Entertainment Relationships

Three Books on How to Love Your (Literal) Neighbor

As Christians, we are called to love our neighbors — that is, everyone. But one of the most impactful ways we can do that is to get to know our literal next-door neighbors. A seemingly random group of people has been assembled in your neighborhood from different backgrounds and belief systems. It can be a perfect opportunity to reach out to people you wouldn’t normally see in your day-to-day activities.

But how do you do it without being pushy or annoying? There are several books that have been released recently that talk about this very thing. Below are three that explore the topic and share how the authors were able to cultivate genuine relationships with their neighbors without being too forward.

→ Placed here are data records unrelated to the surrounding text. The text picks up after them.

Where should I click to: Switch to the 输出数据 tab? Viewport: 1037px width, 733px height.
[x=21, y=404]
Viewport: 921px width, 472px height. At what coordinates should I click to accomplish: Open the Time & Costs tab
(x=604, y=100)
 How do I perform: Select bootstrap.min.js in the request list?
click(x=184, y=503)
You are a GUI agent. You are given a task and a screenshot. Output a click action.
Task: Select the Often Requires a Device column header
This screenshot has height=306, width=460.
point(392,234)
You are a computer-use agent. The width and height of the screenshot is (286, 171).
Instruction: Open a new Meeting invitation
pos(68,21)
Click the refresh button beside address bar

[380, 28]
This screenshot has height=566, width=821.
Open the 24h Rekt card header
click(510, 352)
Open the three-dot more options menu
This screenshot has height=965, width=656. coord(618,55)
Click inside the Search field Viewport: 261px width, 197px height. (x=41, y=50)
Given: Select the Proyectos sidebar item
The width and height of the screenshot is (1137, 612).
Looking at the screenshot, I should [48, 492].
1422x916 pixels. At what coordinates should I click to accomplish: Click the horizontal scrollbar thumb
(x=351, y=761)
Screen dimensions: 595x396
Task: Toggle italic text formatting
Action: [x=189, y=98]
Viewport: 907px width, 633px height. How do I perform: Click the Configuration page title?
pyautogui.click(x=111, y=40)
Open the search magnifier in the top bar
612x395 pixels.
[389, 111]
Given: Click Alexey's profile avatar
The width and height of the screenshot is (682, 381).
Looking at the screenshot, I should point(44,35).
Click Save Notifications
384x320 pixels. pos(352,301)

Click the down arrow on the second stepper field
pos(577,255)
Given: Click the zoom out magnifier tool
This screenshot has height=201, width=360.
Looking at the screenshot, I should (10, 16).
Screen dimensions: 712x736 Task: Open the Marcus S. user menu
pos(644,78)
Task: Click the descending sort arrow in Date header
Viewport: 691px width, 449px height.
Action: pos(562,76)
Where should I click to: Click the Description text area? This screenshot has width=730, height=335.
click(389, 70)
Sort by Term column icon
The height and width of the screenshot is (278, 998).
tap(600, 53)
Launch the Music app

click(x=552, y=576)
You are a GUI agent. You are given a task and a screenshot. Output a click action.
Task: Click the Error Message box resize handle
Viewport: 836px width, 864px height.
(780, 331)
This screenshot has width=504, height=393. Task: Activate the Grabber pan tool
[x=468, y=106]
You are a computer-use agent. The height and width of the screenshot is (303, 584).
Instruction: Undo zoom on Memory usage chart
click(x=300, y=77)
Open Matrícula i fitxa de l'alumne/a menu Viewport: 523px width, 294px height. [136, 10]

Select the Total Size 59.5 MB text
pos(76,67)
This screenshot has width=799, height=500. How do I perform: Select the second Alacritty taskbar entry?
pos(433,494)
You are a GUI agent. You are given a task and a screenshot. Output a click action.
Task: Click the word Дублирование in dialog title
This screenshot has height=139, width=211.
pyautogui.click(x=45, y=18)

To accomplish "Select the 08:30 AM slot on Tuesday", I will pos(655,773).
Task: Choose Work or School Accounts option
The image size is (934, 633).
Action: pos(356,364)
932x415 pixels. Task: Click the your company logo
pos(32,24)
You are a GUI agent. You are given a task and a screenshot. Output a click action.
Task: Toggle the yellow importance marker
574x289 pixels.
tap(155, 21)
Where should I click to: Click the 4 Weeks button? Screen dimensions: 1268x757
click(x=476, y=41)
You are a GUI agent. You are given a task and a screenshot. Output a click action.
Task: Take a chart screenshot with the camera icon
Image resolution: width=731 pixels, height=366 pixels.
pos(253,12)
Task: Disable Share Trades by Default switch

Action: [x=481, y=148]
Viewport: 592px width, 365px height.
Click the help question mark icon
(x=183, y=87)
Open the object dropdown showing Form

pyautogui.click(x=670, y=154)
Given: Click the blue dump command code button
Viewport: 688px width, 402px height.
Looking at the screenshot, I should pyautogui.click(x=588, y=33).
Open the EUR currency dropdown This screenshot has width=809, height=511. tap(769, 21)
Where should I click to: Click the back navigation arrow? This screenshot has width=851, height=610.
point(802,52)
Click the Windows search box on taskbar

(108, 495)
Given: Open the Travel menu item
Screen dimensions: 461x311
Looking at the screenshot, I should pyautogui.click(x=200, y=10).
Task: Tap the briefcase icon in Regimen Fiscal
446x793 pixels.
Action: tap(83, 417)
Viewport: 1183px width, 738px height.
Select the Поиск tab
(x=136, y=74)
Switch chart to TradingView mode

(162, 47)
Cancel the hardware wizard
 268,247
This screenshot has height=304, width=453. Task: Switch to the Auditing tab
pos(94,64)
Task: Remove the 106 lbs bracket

The Turquoise Table by Kristen Schell.

Schell takes the idea of simply being available and puts it into practice in this book, painting a picnic table an eye-catching turquoise and plunking it in her front yard. Sitting there with a cup of coffee, pitcher of water or just a smile, she found that just being brave enough to show up was a catalyst to true relationship-building within her neighborhood. Now, she calls the group of people who have taken on this idea themselves “front yard people” and enables other people to use turquoise tables to create community and change lives, too.

The Art of Neighboring by Jay Pathak and Dave Runyon

Pathak and Runyon are two pastors who decide to take the call of Jesus literally when he says to “love your neighbor,” but with the nuance of not making our neighbors our “projects.” The authors urge readers to form true relationships with the people around them and gives practical advice on how to do so. What does it look like to be a good neighbor to those right next door? This book explores this concept and challenges us to get outside our comfort zone to love others well.

How to Love Your Neighbor Without Being Weird by Amy Lively

The quirk of Lively’s sense of humor is evident in the title of this book, speaking to the main fear of most Christians when it comes to pursuing relationships with our neighbors: what if they think I’m weird? Lively bravely steps into this tension with simple, practical steps on how to overcome your fear and be a neighbor using your God-given personality and gifts — not forcing you to be someone you’re not. She shares personal stories of how she, too, faced her fear and the blessings and life-change that resulted from following God’s calling.